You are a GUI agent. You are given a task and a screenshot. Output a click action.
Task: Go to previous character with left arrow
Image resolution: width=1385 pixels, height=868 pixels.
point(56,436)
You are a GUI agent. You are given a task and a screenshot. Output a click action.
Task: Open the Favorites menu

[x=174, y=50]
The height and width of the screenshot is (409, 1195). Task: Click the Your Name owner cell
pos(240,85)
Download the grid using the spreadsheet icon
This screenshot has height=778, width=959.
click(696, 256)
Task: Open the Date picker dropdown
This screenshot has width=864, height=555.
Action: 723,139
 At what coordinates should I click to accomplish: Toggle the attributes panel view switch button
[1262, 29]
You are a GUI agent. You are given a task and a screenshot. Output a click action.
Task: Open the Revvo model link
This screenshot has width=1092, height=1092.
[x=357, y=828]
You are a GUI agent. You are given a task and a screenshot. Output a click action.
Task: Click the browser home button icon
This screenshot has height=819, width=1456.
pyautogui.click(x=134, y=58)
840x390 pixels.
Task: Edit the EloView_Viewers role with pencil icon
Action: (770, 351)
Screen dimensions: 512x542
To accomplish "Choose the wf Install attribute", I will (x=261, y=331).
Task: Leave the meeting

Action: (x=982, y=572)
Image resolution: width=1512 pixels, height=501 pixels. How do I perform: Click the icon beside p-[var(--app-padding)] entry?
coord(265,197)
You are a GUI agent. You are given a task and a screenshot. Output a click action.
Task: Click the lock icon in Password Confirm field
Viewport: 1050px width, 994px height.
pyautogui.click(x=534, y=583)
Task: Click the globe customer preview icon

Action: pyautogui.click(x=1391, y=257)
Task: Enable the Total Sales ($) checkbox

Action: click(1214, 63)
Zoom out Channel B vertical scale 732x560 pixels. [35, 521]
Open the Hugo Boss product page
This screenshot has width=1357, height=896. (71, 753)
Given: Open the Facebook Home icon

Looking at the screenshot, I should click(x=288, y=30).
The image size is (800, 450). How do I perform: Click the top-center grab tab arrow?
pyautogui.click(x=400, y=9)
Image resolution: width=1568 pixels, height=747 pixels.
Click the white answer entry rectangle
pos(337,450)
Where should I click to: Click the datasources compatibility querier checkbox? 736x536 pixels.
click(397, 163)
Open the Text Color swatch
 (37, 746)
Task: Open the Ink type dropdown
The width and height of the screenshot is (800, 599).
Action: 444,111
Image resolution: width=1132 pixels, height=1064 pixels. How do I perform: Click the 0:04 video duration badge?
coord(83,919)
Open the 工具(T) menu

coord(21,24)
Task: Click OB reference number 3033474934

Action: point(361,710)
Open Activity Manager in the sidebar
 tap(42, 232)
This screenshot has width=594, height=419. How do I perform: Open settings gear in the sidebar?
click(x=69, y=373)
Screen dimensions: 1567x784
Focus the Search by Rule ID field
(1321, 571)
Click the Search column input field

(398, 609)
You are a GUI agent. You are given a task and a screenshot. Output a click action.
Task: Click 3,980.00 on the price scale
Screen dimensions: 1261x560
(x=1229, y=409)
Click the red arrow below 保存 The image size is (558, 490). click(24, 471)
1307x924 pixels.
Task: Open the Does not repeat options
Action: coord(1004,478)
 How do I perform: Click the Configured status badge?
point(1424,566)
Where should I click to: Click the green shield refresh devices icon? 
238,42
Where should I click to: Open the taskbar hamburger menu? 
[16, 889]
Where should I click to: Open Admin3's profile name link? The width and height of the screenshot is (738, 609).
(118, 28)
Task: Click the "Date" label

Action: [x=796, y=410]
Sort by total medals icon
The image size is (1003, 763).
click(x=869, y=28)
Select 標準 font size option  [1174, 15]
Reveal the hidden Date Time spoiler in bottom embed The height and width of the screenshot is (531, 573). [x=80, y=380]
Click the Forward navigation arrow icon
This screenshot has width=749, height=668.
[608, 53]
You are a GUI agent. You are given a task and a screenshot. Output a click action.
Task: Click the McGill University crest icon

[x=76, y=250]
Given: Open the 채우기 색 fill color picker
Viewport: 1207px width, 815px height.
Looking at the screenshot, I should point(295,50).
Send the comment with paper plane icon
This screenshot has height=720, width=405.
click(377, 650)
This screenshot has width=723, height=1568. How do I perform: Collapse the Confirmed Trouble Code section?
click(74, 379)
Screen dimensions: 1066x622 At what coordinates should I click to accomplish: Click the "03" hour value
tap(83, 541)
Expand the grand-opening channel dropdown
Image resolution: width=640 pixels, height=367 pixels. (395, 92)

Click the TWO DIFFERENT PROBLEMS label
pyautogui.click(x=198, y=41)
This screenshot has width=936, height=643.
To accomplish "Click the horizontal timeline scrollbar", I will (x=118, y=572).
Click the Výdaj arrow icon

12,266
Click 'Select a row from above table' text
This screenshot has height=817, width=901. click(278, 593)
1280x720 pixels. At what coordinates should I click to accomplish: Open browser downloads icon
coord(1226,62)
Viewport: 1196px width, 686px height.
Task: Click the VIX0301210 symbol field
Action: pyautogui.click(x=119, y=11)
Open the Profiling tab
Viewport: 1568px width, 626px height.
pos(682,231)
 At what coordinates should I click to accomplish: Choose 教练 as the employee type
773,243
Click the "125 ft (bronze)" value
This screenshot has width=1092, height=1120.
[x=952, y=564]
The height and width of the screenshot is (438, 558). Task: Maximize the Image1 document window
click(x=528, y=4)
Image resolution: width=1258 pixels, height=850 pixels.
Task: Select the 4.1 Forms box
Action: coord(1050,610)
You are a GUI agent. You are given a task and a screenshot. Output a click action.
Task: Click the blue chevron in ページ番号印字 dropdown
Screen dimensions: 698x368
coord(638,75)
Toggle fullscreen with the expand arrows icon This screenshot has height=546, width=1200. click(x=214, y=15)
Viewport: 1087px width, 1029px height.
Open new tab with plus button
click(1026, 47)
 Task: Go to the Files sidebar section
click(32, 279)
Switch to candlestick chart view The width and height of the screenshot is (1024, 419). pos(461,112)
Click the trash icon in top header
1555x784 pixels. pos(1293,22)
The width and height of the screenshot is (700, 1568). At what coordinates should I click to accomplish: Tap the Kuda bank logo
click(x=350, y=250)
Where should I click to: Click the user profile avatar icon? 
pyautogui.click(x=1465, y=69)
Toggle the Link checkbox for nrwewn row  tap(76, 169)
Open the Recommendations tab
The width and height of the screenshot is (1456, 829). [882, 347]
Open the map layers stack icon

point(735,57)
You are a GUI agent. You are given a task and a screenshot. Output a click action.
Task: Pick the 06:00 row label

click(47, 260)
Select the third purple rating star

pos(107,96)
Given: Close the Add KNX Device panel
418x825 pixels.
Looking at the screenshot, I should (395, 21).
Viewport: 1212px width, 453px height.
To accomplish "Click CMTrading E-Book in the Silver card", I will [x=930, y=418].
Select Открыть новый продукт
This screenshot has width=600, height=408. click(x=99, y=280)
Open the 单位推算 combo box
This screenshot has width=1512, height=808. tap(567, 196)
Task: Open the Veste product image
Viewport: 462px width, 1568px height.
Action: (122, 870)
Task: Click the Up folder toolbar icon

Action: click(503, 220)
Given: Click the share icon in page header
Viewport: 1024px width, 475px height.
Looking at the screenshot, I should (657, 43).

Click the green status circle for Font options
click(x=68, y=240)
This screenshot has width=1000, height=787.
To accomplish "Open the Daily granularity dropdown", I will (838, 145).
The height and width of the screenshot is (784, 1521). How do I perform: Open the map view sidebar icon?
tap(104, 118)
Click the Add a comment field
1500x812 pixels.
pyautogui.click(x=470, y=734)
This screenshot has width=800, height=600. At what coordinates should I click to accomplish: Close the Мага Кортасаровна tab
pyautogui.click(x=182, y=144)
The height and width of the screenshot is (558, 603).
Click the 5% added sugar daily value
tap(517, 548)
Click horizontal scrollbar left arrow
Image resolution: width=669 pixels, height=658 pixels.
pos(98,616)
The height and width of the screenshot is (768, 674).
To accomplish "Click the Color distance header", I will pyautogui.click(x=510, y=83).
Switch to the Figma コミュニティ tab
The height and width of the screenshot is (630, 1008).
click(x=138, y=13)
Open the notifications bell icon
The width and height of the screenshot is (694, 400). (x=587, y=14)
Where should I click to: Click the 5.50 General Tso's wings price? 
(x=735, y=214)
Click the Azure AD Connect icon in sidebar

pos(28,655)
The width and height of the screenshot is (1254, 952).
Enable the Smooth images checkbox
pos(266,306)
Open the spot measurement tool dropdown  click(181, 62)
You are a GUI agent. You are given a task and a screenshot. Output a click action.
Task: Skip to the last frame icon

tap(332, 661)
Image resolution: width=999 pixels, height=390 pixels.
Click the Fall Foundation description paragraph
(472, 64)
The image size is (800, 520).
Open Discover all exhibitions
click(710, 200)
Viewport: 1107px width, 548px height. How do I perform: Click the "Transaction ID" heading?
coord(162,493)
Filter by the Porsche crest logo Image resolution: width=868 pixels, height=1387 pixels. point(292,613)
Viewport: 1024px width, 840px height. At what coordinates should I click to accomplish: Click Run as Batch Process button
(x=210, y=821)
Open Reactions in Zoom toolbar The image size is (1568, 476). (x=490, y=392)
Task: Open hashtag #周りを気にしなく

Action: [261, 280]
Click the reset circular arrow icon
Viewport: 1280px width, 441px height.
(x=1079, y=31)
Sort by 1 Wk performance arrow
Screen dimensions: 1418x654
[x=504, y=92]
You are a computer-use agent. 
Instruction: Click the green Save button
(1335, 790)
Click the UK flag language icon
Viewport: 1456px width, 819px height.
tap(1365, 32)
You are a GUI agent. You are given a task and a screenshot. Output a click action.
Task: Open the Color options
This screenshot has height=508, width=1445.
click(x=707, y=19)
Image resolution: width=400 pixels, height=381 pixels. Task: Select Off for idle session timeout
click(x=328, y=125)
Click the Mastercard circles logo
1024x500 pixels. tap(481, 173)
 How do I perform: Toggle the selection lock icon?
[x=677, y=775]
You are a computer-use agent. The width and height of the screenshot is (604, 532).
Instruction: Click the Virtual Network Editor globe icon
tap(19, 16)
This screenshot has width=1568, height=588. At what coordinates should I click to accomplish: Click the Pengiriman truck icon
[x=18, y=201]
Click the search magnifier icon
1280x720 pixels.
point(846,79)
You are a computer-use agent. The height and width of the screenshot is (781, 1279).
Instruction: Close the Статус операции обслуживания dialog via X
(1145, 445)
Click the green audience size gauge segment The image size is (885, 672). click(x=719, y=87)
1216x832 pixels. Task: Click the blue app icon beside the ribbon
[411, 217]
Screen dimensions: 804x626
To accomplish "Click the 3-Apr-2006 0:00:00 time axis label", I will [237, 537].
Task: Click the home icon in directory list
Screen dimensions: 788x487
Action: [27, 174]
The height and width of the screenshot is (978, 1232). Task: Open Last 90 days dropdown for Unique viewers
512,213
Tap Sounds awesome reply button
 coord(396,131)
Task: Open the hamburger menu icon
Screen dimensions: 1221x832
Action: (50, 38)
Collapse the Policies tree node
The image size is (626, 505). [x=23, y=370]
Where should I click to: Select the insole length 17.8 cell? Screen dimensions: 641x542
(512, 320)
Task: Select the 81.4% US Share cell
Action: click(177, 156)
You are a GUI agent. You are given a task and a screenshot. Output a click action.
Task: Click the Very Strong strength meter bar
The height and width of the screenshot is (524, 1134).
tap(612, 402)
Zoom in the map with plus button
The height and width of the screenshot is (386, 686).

- [TASK BRIEF]
Which lines in the records above hold the string "picker"? Copy each of them.

- [TASK SOLUTION]
Task: Open the Date picker dropdown
Given: Open the 채우기 색 fill color picker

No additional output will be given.